I began noticing something was different about my son, Matthew, when he was
about two years old. He didn’t make good eye contact. Noise bothered him. He
had trouble with some of his motor skills, such as using a spoon.
He was also having a tough time at day care. He’d cry when I dropped him
off. He couldn’t relate to other kids. He would get bothered if toys got out of
order. And he clapped a lot, more than normal. When I look back at pictures of
him at that age, he looked really sad, really serious. My husband and I thought
that was just the way he was, that he would grow out of these behaviors. But he
didn’t. The behaviors got worse.
Finally in January 2005 -- when he was about to turn 3 -- his preschool
teachers told us they were concerned about his lack of sociability and
obsessive tendencies. Our pediatrician reviewed the preschool’s notes and said
that just one symptom isn’t unusual, but several point to something more
serious. Then she mentioned Asperger’s syndrome. I had no clue what that was.

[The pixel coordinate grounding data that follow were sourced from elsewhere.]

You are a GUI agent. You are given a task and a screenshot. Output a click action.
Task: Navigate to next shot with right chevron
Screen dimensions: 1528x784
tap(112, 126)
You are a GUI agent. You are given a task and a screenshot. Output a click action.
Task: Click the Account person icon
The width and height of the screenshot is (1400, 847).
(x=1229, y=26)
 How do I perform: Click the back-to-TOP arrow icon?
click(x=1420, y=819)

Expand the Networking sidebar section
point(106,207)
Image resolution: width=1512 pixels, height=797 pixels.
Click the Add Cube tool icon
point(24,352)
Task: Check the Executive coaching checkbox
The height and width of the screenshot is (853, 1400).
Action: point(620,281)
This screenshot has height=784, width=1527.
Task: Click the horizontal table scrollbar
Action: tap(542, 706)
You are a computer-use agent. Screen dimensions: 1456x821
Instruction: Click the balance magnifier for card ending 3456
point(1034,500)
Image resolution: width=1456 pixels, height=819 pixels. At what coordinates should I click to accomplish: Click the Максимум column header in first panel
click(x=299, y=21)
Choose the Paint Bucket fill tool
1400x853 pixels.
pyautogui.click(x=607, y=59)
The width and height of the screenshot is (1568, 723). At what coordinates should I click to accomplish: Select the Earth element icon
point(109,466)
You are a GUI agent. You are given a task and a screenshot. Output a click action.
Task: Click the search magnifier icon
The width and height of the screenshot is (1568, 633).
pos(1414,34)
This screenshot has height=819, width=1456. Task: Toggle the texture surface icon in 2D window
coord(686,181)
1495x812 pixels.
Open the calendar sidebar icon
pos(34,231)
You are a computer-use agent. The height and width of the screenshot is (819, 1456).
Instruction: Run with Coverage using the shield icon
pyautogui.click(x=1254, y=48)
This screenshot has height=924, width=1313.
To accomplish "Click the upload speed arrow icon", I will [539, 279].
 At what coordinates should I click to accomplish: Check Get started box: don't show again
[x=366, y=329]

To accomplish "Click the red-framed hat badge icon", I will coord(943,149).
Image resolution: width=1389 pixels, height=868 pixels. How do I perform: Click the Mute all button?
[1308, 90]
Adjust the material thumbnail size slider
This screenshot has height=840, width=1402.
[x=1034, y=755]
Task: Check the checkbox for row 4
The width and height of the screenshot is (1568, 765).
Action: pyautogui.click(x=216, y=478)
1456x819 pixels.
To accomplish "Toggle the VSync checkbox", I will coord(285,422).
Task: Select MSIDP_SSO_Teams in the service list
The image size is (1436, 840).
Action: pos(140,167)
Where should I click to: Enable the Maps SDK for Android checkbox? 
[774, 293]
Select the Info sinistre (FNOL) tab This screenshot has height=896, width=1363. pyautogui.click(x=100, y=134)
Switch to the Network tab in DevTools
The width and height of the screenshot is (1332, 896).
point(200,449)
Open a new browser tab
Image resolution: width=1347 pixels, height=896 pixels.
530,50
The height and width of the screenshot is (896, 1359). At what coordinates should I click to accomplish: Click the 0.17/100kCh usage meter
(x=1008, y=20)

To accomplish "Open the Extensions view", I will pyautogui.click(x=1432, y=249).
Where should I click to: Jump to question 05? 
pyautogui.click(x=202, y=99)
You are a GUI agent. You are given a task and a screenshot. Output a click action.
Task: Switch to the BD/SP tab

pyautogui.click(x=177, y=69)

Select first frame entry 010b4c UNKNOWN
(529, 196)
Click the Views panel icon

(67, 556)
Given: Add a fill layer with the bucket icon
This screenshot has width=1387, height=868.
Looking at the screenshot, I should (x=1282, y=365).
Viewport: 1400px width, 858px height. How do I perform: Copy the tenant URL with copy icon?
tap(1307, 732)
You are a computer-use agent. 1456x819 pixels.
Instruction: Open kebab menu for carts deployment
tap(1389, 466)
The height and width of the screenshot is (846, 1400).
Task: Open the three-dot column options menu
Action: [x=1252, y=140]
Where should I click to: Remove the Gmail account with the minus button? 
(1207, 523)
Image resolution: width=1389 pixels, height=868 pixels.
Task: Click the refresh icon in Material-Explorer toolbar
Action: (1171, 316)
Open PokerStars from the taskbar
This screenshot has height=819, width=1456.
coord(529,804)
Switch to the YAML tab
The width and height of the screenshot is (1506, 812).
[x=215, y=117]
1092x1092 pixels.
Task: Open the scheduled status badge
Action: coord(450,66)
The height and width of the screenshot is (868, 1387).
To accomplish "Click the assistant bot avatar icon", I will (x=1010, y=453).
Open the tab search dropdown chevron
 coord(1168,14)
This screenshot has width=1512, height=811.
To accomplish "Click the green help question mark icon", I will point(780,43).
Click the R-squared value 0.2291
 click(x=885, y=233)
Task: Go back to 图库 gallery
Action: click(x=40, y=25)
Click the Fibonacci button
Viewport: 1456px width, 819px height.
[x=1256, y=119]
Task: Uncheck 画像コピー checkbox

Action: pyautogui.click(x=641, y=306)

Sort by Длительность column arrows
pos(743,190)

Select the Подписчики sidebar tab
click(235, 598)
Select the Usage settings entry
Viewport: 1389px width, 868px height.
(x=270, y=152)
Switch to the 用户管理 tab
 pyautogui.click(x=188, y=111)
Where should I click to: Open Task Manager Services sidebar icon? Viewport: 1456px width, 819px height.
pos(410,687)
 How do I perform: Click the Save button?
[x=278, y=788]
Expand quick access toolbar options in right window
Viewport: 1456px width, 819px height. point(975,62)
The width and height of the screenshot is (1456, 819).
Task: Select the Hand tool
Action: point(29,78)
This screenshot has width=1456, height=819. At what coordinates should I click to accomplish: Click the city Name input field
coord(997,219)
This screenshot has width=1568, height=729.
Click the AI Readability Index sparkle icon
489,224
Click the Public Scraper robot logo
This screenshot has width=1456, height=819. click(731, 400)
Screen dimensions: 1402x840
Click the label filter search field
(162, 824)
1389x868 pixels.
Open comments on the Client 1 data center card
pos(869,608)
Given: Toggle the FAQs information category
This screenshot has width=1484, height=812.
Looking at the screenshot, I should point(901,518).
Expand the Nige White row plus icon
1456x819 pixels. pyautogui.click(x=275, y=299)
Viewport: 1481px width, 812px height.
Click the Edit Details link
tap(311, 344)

But after a pediatrician who specializes in developmental problems evaluated
Matthew, the diagnosis was confirmed.
Asperger’s is similar to autism, with some differences. Autistic kids often
have delayed speech, for instance, while the speech of children with Asperger’s
tends to develop normally. But children with Asperger’s have trouble with
“expressive language,” as well as with empathy and reading social cues.
Asperger’s and OCD
Many children with Asperger’s also develop obsessive interests. That
explains why Matthew started focusing on garbage at an early age. He knows more
about it than most people who work for garbage companies. Asperger’s sometimes
has other components of obsessive-compulsive disorder (OCD), too. Matthew feels
a need to shut doors and push in chairs. He gets very upset when his routine
changes. Plus he has anxiety and anger management problems. That’s why he
claps: It helps him organize himself when he’s upset.
But to some extent, Asperger’s and OCD are just labels. What’s most
important is figuring out how best to help him. So we try a lot of different
things: reducing the triggers for his aggressive behavior, occupational and
physical therapy, a very routine schedule, medications, and finding friends who
will be good role models for him. Last year, we also bought him a golden
retriever puppy named Tiger. It’s been helping him develop social skills --
Matthew can talk to Tiger, play with Tiger, tell Tiger he loves him. It’s good
practice for relating to people.
Asperger’s is not insurmountable. It’s not the kiss of death. Matthew’s a
very bright child, but his wiring is different. That’s all.